__What the task requires__. Set every entry down again, unchanged, picture-free.

__Entries taken from a collection__.
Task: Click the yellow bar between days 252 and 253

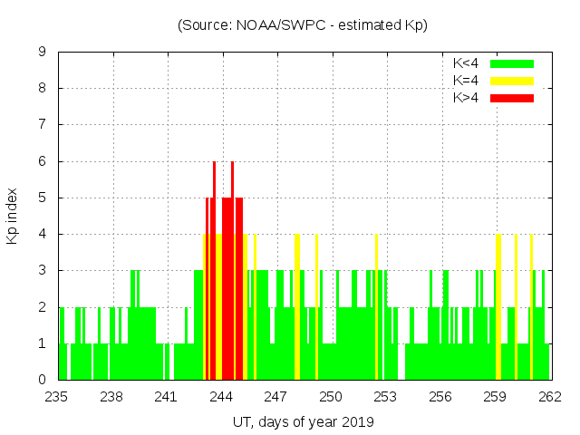Action: 377,308
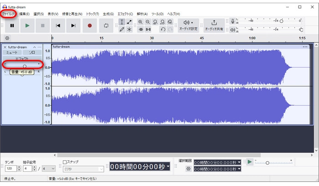Solo the track with the ソロ button
The width and height of the screenshot is (319, 186).
(32, 53)
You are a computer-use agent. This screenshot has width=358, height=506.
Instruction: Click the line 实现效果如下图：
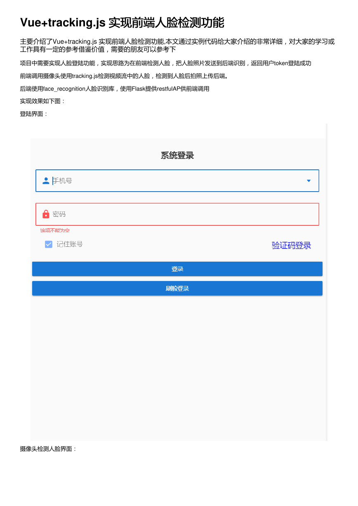click(43, 101)
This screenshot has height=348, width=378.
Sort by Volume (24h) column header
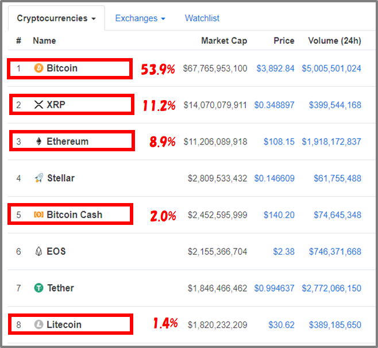click(x=334, y=40)
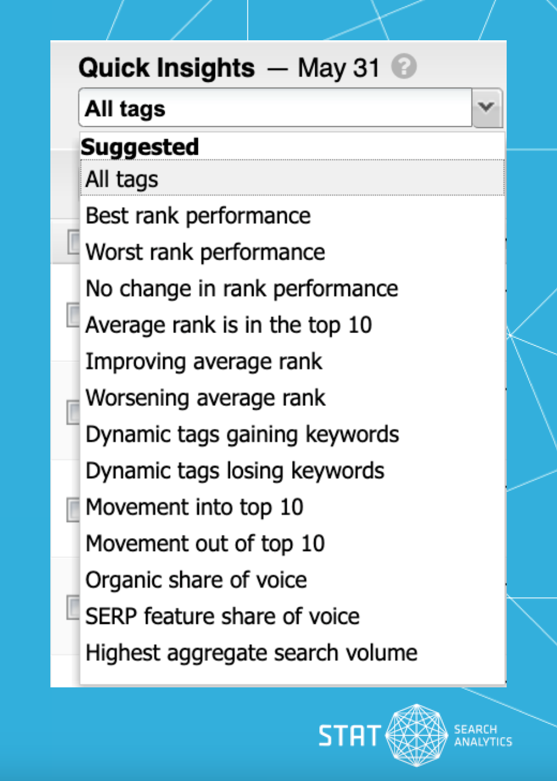The image size is (557, 781).
Task: Click the help question mark icon
Action: point(405,67)
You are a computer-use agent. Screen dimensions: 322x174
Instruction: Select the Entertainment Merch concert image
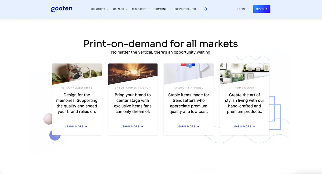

__Solution to this exercise__.
Task: Click the yellow bar between days 252 and 253

Action: 377,308
Solo the track with the ソロ button
The width and height of the screenshot is (319, 186).
(32, 53)
You are a computer-use agent. This screenshot has width=358, height=506.
Instruction: Click the line 实现效果如下图：
click(43, 101)
This screenshot has height=348, width=378.
Sort by Volume (24h) column header
click(x=334, y=40)
The image size is (557, 781).
Task: Click the help question mark icon
Action: point(405,67)
You are a computer-use agent. Screen dimensions: 322x174
Instruction: Select the Entertainment Merch concert image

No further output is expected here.